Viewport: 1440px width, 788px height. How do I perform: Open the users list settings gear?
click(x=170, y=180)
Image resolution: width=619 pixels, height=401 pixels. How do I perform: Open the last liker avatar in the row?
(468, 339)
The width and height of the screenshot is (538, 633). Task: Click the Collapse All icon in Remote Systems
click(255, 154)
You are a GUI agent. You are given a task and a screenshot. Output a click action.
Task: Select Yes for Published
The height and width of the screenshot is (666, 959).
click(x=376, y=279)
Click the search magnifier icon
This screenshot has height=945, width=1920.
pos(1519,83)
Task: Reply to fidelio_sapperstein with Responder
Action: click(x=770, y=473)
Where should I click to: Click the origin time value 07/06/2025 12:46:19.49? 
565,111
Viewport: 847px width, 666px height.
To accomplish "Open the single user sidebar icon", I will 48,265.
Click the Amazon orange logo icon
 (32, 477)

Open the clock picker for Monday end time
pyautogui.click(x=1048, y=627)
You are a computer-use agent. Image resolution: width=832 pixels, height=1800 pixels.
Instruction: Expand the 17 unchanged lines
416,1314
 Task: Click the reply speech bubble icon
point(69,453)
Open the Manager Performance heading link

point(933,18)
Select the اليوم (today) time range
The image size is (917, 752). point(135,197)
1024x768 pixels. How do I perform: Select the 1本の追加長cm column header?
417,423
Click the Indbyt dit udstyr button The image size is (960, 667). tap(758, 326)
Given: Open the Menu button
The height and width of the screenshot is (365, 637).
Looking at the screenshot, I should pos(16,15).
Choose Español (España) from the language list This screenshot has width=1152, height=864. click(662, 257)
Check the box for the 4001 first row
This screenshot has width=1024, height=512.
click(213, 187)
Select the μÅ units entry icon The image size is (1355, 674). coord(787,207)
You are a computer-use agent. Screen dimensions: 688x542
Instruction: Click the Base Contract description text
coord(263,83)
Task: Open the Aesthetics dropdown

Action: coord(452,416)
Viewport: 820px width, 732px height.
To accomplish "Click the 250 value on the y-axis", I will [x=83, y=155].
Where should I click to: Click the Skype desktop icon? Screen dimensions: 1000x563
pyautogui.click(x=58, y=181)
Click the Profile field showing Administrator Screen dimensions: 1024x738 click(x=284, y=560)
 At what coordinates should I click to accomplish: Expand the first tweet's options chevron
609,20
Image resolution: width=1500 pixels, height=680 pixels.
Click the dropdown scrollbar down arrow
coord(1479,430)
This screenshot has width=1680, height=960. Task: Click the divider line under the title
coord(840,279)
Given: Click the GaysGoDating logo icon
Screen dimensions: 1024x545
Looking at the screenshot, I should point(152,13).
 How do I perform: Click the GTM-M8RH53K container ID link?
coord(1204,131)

################

— BRIEF —
Retype the records above exactly as they appear.

— WRITTEN SOLUTION —
Viewport: 1440px width, 788px height. How do I perform: Open the users list settings gear?
click(x=170, y=180)
Image resolution: width=619 pixels, height=401 pixels. How do I perform: Open the last liker avatar in the row?
(468, 339)
The width and height of the screenshot is (538, 633). Task: Click the Collapse All icon in Remote Systems
click(255, 154)
You are a GUI agent. You are given a task and a screenshot. Output a click action.
Task: Select Yes for Published
The height and width of the screenshot is (666, 959).
click(x=376, y=279)
Click the search magnifier icon
This screenshot has height=945, width=1920.
pos(1519,83)
Task: Reply to fidelio_sapperstein with Responder
Action: click(x=770, y=473)
Where should I click to: Click the origin time value 07/06/2025 12:46:19.49? 
565,111
Viewport: 847px width, 666px height.
To accomplish "Open the single user sidebar icon", I will 48,265.
Click the Amazon orange logo icon
 (32, 477)

Open the clock picker for Monday end time
pyautogui.click(x=1048, y=627)
You are a computer-use agent. Image resolution: width=832 pixels, height=1800 pixels.
Instruction: Expand the 17 unchanged lines
416,1314
 Task: Click the reply speech bubble icon
point(69,453)
Open the Manager Performance heading link

point(933,18)
Select the اليوم (today) time range
The image size is (917, 752). point(135,197)
1024x768 pixels. How do I perform: Select the 1本の追加長cm column header?
417,423
Click the Indbyt dit udstyr button The image size is (960, 667). tap(758, 326)
Given: Open the Menu button
The height and width of the screenshot is (365, 637).
Looking at the screenshot, I should pos(16,15).
Choose Español (España) from the language list This screenshot has width=1152, height=864. click(662, 257)
Check the box for the 4001 first row
This screenshot has width=1024, height=512.
click(213, 187)
Select the μÅ units entry icon The image size is (1355, 674). coord(787,207)
You are a computer-use agent. Screen dimensions: 688x542
Instruction: Click the Base Contract description text
coord(263,83)
Task: Open the Aesthetics dropdown

Action: coord(452,416)
Viewport: 820px width, 732px height.
To accomplish "Click the 250 value on the y-axis", I will [x=83, y=155].
Where should I click to: Click the Skype desktop icon? Screen dimensions: 1000x563
pyautogui.click(x=58, y=181)
Click the Profile field showing Administrator Screen dimensions: 1024x738 click(x=284, y=560)
 At what coordinates should I click to accomplish: Expand the first tweet's options chevron
609,20
Image resolution: width=1500 pixels, height=680 pixels.
Click the dropdown scrollbar down arrow
coord(1479,430)
This screenshot has width=1680, height=960. Task: Click the divider line under the title
coord(840,279)
Given: Click the GaysGoDating logo icon
Screen dimensions: 1024x545
Looking at the screenshot, I should point(152,13).
 How do I perform: Click the GTM-M8RH53K container ID link?
coord(1204,131)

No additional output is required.